Cost-of-living concerns are top of mind amongst Americans while rent-to-income ratios (RTI) remained elevated in Q1, according to Moody’s Analytics US State of Rent Burden report and data interactive tool. While seasonal slowness and rising multifamily inventory moderated rent growth, the number of US primary metros still experiencing higher rent burdens plummeted from 49 metros down to only five, a 91% drop from Q4 2022 to Q1 2023. RTI – the percentage of gross income a median-income tenant pays for the average monthly rent – finally cooled after more than three years of steepening rates nationwide.

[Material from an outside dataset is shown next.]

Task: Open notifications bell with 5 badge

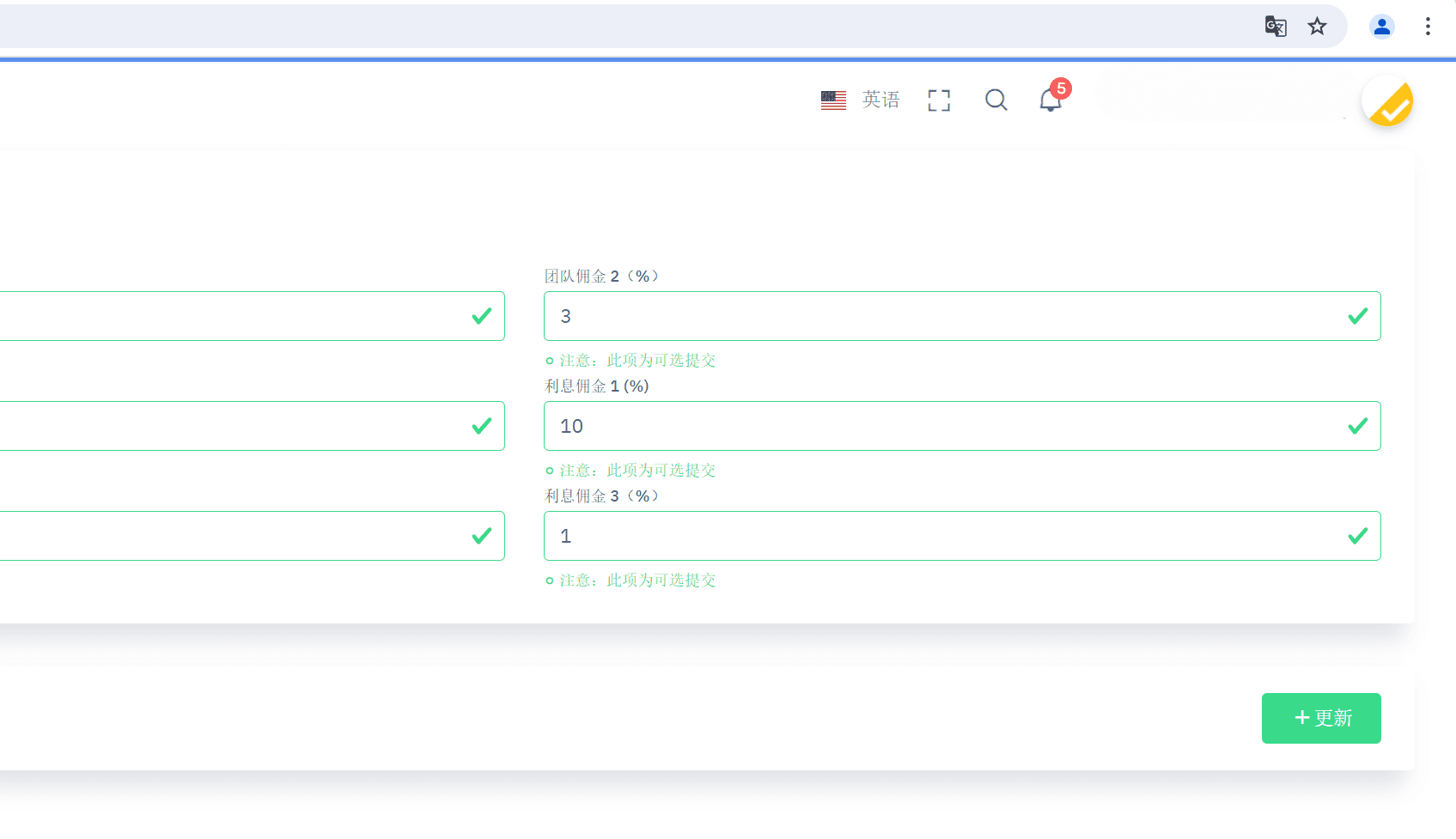Action: click(x=1051, y=100)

“The fever is finally breaking. Since Q4 2019, 82% of metros had higher rent-burdens compared to pre-COVID because rent disproportionately rose faster than incomes,” wrote Lu Chen, Senior Economist, and Mary Le, Economist, Moody’s Analytics. “Rising mortgage rates caused many households to be priced out from homebuying and would-be buyers to remain renters. Apartment demand surged as a result and drove rates sky high. The vast majority (91%) of all metros finally caught a break from growing rent burdens in Q1, as rent growth moderated or even declined given affordability pressures and slowing migration. However, we are not quite at an inflection point yet.”
Even with this near-term relief, the cost of shelter remains significantly elevated relative to wages when compared to past decades. In 1999, just one metro was rent-burdened: New York City, with the median NYC household allocating 53.5% of their income to the average-priced apartment. Today, seven US metros fall within this designation: NYC (now 66.9% RTI), Miami (42%), Fort Lauderdale (36.8%), Los Angeles (34.7%), Palm Beach (34.2%), Northern New Jersey (33%), and Boston (32.8%).
COVID-19 only exacerbated this issue. NYC’s RTI increased 8.4% between Q4 2019 and Q1 2023. Many metros followed suit, forcing several to become “rent-burdened”, meaning the typical household pays 30% or more of their income to rent. In Q4 2022, the US became “rent-burdened” nationwide for the first time in nearly 25 years of Moody’s Analytics tracking history.
“As wage growth trails behind the cost of shelter, Americans are feeling financially distressed,” continued Chen and Le. “With rent growth projected to hover around 2% annually, national RTI will stay mostly flat for the year (29.7%). That is still uncomfortably elevated and only trailing behind last year’s broken record.”